Saying yes to sports
- Sailing became the first sport to host a state level meet in Telangana. In October, the Telangana Sailing Association, with the Yacht Club of Hyderabad organised the Junior State Championship. Young sailors from villages across the state were brought to the capital and a strict COVID-19 bubble was maintained. “We tested people thrice: before, during and after,” says Suheim Sheikh, president of the Yacht Club.
- The championship would have been hosted in July, but despite lighter winds in October, the association decided to go ahead. “The whole world is sailing, somebody had to take the lead in India. It is important to carry on life and move ahead. The whole idea of living with Covid is well and truly alive today,” says Sheikh.
About a week ago, Kollam’s Syzygy Ecosports restarted kayaking and canoeing, for up to three people. Located at Pozhikkara beach, it takes its customers to the Paravur backwaters and the Ithikkara river. “We already have bookings made by residents of Trivandrum and Varkala. They prefer weekdays, while on weekends we get visitors from nearby resorts,” says Dani George, founder.
Explaining that the company wants to ensure the activities are private enough for customers to feel safe, he says, “We allow only two groups per day, and both can’t visit simultaneously,” he adds. “A lifeguard is there to escort the group on another kayak, at two arms’ length.”
In still waters
Dani describes how paddling in the Ithikkara River, when you cross a mangrove forest, feels like a mini-Amazon. “Even at midday, there is no sunlight, the canopy is that thick and tall. You can also get out of the canoe onto a sandbar. It is a good place to take a break and rest, and play volleyball. During high tides, it appears as if you are standing on the surface of the water,” he says.
Three people in a canoe on the Ithikkara River, guided by Syzygy Ecosports
Being stifled at home for a few months has clearly increased appreciation for the outdoors. This, Chennai-based Kumaran Mahalingam, founder of Paddle for Future, discovered looking at his sales over the past few months.
The company expanded its Mangrovebay Ecocamp in Chidambaram near Pichavaram and now includes sunrise kayaking. “If we had 50 bookings a month before the pandemic, it has increased to 150 now, post the lockdown,” says Kumaran cheerily. “The value of being in Nature has increased.”

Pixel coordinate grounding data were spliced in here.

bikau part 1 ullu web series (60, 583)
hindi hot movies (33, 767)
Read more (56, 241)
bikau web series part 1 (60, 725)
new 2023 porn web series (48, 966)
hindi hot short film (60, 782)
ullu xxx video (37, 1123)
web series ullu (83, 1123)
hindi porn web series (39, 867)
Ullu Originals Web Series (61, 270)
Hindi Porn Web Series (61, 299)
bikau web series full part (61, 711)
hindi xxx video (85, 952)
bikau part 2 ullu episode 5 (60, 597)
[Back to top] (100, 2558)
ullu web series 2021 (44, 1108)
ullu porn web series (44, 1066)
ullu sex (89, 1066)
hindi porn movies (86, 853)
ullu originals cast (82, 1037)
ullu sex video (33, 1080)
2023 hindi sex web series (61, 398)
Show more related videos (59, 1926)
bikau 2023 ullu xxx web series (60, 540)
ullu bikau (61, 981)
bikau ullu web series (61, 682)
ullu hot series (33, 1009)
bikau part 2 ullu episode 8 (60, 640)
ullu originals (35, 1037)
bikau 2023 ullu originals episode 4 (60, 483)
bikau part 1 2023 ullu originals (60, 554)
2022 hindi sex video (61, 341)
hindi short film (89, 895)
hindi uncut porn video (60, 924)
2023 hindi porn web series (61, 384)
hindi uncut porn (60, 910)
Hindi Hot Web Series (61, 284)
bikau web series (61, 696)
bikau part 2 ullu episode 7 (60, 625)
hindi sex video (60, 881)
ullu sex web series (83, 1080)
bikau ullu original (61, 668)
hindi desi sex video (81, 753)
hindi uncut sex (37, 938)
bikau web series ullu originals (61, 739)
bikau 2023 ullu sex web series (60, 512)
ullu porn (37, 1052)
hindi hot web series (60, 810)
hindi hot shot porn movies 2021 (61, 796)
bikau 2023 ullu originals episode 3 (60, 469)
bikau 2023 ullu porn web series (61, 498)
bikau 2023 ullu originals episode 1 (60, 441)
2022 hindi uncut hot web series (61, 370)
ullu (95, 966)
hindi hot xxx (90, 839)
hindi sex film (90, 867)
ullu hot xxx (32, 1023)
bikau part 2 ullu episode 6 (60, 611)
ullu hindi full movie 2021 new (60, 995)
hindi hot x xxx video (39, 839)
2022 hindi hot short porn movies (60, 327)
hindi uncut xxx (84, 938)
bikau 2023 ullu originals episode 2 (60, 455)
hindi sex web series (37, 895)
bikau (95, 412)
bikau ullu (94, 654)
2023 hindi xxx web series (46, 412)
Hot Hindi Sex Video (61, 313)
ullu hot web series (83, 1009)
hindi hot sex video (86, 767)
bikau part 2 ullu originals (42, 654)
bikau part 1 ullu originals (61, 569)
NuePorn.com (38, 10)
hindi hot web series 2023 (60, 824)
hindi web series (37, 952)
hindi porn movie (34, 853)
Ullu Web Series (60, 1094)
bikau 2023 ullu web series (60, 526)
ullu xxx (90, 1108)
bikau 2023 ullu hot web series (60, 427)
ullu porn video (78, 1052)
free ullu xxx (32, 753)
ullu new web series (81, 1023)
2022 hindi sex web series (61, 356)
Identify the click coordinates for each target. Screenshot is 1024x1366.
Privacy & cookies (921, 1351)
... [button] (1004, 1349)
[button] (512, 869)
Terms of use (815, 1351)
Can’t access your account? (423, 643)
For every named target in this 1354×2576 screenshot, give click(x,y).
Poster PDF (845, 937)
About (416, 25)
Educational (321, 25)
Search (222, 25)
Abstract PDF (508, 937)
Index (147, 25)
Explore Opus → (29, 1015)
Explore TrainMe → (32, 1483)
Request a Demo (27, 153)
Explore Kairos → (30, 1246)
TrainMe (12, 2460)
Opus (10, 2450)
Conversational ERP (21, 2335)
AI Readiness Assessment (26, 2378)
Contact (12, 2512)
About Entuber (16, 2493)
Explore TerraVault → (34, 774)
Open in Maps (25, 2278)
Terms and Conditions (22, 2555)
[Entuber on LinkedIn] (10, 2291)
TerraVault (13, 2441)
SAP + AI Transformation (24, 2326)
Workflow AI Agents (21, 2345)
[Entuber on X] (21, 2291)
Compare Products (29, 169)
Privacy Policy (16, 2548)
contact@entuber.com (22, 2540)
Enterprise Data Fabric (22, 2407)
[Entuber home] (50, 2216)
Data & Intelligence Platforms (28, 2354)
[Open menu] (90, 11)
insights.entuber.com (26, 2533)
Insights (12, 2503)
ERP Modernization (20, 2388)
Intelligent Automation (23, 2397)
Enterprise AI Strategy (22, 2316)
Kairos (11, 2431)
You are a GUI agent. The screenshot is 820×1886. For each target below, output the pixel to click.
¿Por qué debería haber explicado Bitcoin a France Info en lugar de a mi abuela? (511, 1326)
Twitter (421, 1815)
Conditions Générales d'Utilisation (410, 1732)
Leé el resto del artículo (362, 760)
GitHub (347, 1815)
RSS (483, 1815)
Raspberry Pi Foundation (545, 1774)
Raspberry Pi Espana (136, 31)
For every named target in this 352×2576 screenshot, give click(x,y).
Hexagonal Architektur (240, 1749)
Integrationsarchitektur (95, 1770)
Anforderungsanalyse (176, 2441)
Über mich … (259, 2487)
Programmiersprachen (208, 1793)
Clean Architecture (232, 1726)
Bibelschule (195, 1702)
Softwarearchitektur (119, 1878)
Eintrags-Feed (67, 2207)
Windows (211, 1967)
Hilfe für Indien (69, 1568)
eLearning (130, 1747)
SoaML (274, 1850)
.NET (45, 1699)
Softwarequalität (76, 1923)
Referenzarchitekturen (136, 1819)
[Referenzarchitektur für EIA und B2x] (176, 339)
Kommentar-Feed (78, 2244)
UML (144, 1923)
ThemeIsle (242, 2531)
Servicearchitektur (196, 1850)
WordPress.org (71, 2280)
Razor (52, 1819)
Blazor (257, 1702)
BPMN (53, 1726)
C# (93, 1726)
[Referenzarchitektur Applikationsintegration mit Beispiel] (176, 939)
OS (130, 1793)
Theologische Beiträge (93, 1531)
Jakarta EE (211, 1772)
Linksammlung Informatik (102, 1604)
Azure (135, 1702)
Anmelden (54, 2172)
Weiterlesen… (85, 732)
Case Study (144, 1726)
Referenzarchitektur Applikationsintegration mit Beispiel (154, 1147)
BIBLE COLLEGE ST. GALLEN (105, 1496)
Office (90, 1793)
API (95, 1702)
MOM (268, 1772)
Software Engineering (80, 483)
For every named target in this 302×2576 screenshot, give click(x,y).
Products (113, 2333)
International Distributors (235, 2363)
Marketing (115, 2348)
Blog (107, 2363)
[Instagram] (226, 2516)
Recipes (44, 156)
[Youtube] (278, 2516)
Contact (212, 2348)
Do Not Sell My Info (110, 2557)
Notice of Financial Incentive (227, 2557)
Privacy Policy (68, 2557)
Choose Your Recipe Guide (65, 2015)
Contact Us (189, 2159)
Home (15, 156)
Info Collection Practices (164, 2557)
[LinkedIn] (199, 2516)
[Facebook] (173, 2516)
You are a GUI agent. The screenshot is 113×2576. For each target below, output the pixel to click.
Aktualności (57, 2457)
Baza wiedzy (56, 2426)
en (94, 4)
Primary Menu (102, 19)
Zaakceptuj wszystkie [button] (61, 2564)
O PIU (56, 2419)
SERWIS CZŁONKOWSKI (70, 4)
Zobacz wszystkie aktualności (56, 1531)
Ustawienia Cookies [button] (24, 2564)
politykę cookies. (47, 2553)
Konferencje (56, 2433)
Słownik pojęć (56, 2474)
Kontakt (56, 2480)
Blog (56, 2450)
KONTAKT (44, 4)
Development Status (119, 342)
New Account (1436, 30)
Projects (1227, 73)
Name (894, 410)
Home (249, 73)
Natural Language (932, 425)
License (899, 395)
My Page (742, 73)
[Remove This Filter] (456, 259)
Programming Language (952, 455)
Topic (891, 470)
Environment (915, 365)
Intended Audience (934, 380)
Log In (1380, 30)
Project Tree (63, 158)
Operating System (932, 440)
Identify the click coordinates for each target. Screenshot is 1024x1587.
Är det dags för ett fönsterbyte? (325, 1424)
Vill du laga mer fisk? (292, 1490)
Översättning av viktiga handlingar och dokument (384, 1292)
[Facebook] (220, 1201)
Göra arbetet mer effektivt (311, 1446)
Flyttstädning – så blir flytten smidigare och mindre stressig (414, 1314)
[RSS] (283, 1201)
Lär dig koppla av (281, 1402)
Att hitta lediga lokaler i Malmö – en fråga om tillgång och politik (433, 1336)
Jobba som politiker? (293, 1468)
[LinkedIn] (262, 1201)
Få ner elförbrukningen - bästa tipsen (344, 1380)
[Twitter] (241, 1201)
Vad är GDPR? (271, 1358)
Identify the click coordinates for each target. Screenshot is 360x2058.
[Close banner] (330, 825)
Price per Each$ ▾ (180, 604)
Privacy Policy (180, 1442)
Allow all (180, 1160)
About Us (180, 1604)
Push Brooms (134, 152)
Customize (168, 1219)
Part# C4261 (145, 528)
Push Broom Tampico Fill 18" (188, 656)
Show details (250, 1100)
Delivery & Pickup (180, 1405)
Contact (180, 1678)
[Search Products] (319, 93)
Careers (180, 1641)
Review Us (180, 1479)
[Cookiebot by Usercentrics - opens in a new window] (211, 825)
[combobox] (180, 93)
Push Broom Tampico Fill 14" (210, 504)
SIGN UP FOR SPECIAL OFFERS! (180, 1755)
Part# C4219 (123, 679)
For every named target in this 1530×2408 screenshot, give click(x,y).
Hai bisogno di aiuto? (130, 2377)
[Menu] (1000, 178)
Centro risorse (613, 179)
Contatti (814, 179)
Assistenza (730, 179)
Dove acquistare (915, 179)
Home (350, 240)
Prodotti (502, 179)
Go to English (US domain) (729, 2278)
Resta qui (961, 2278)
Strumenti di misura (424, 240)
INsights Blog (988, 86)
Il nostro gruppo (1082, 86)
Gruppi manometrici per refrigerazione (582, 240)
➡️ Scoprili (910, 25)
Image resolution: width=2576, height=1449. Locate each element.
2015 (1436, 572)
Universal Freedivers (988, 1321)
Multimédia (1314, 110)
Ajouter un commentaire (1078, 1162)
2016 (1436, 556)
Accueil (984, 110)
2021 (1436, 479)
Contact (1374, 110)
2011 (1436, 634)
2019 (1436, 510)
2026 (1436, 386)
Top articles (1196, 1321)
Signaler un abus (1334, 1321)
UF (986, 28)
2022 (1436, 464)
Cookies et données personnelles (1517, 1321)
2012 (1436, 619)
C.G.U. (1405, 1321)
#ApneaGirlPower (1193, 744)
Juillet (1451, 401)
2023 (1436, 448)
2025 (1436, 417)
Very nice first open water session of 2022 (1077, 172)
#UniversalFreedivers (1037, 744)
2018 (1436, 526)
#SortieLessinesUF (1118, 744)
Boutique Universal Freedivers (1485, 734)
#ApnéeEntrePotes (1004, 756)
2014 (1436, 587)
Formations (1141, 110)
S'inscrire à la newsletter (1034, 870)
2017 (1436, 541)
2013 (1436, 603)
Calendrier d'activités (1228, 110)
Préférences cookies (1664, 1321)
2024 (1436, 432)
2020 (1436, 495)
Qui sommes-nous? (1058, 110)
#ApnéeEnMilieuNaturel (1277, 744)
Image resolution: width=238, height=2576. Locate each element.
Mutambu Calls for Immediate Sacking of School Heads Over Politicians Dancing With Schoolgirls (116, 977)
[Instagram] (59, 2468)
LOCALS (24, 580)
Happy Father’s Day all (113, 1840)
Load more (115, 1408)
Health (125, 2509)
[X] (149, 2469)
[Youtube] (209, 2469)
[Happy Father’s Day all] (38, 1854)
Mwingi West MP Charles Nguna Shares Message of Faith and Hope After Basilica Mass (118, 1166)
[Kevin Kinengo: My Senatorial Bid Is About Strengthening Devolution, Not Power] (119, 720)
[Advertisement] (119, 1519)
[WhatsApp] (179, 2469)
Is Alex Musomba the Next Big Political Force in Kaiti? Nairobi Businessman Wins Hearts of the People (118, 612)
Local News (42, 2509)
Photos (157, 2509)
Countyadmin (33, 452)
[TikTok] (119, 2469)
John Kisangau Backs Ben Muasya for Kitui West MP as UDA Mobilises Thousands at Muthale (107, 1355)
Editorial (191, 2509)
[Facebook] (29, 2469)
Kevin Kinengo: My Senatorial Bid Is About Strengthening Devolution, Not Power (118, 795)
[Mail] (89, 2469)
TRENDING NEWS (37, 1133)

Syzygy Ecosports kayaks parked near Kollam, Kerala
The ecocamp takes a maximum of 14 people per day, and the 10-acre campus makes social distancing easier. Guests come in a day in advance, stay the night in tents or bunks, kayak early morning, have breakfast and then head back to the city.
Take your pick
- Sportifying India
- A J80 boat costs ₹12,500 for a group of six. Visit @sportifying.india on Instagram
- Paddle for Future
- Sunrise Kayaking costs ₹2,250 inclusive of stay and home meals. Visit @paddleforfuture on Instagram
Its Work From Camp programme sees people staying there for longer — the 9 to 5 day begins with a round of kayaking in the morning and paddling in the evening. “We take the kids to a beach near Pichavaram and teach them about the ecosystem there. We have also introduced silambam training on the beach,” says Kumaran
Kumaran and his family live the outdoor life they preach. For 100 days, from March to July, and again for the past three weeks, they have been living by the mangroves. “We spotted wild otters every day last month.” But the best part? “My 10-year old son became an expert in kayaking and bird watching.”